(Entries shown):
⟨
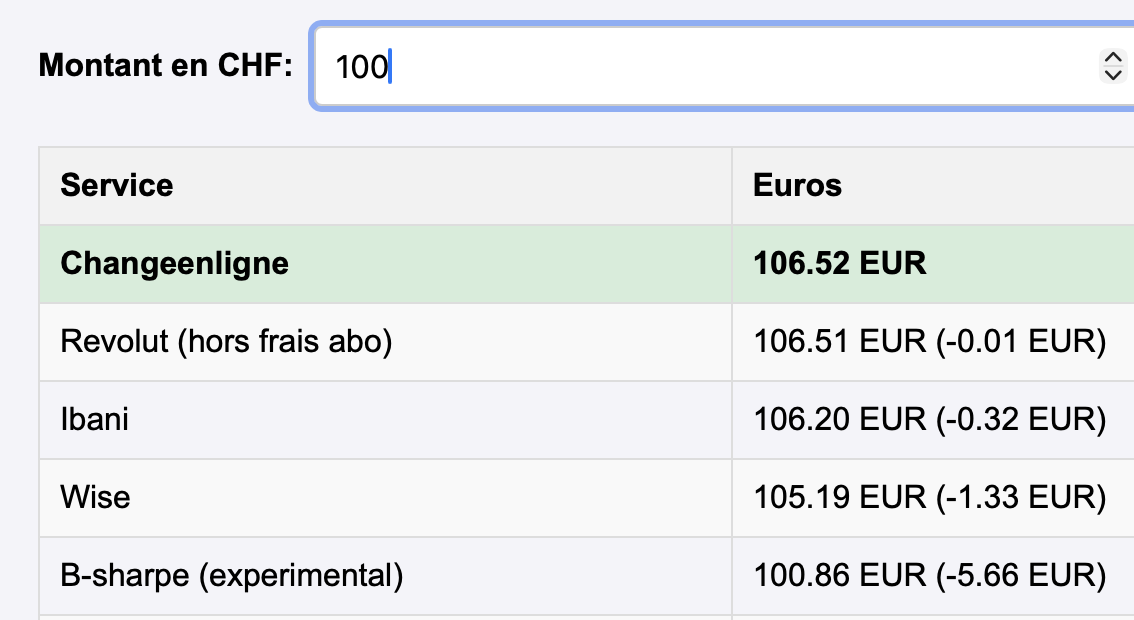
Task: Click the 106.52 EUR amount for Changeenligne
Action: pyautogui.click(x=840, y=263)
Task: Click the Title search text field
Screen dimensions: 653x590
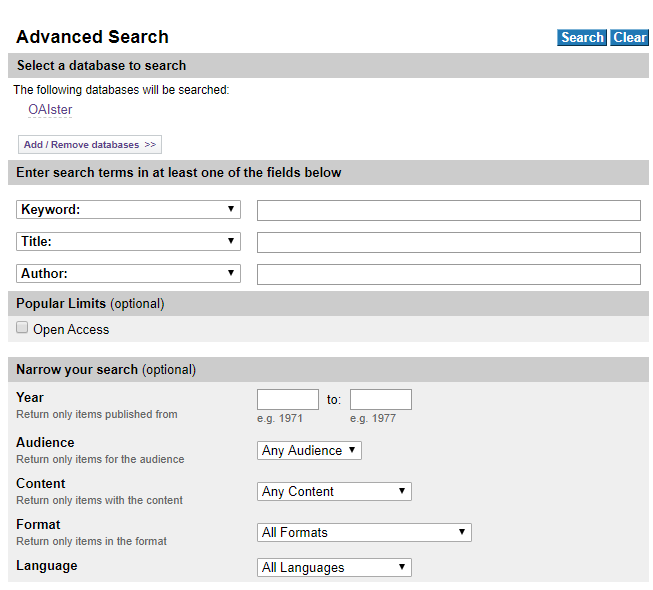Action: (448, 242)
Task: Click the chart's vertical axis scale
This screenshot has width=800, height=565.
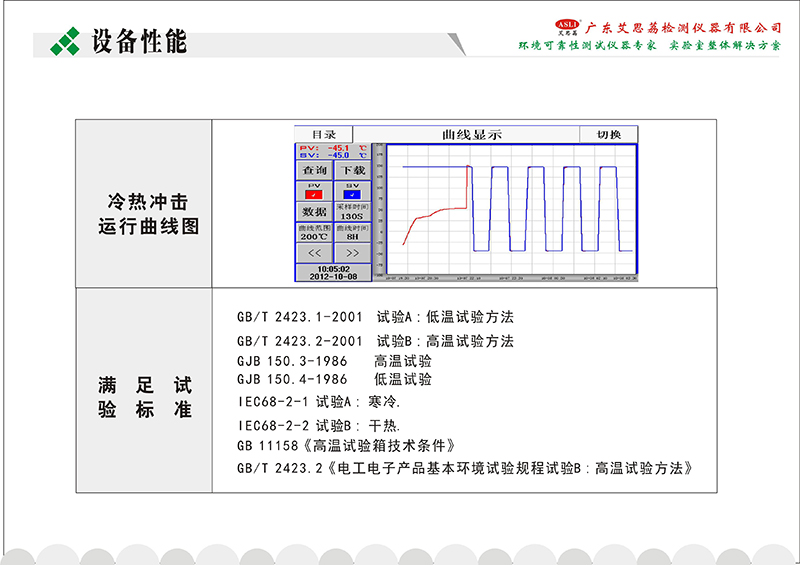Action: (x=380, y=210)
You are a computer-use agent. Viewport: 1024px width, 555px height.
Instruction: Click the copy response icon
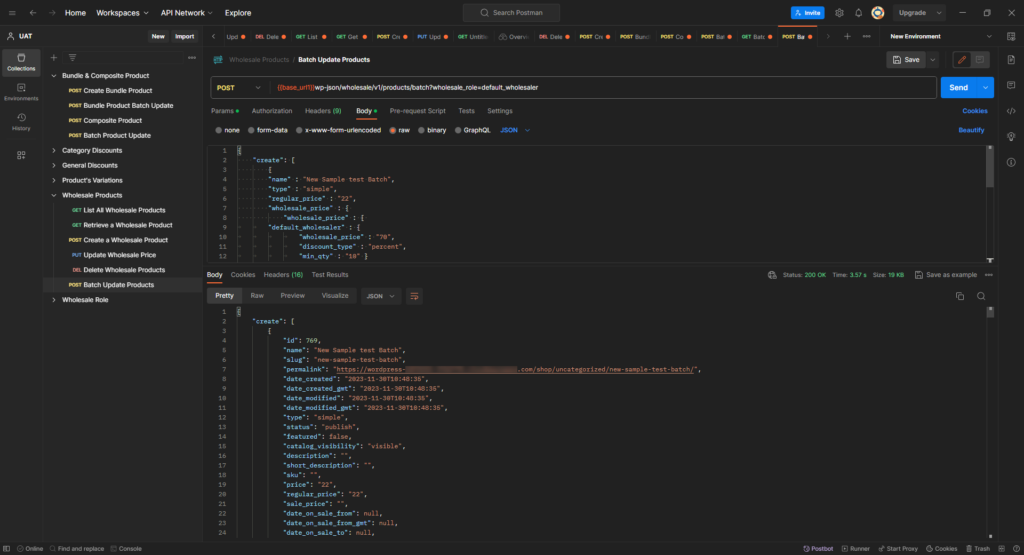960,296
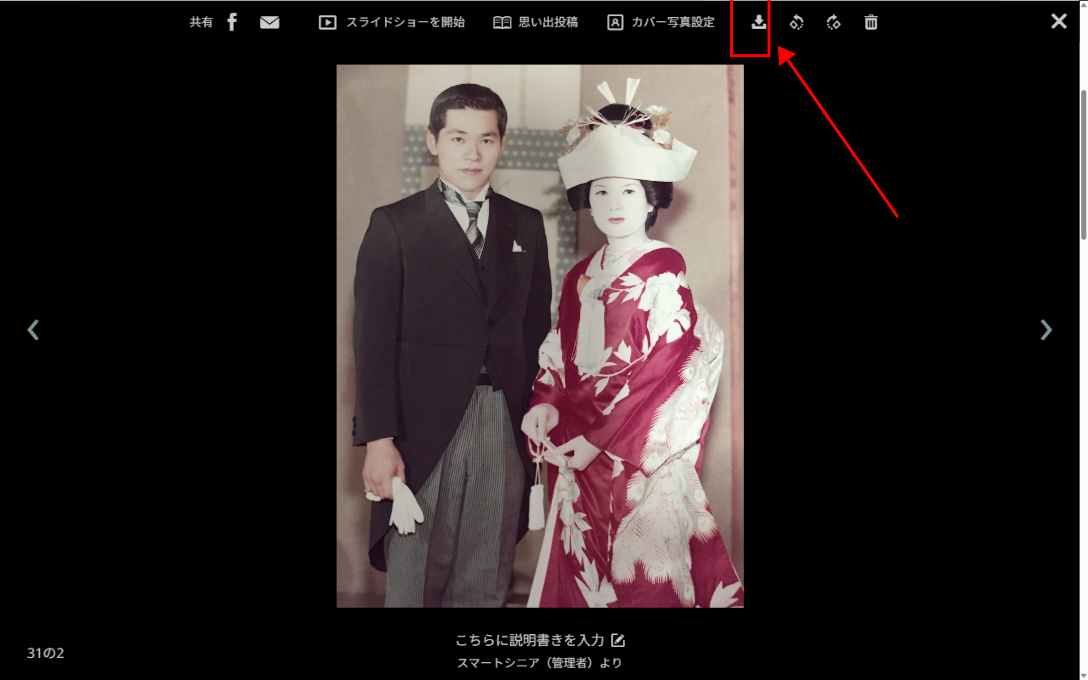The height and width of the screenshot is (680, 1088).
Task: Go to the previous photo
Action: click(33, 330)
⟩
⟨
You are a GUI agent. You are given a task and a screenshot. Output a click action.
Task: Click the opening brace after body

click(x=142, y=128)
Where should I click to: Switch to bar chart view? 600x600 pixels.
⟩
Set the pictures aside and retype exactly the lines above from the line with "Task: Click the Title search text field" to the line with "You are a computer-use", both included, adding no others.

Task: Click the Title search text field
Screen dimensions: 653x590
Action: (448, 242)
Task: Click the chart's vertical axis scale
This screenshot has width=800, height=565.
Action: (x=380, y=210)
You are a computer-use agent. Viewport: 1024px width, 555px height.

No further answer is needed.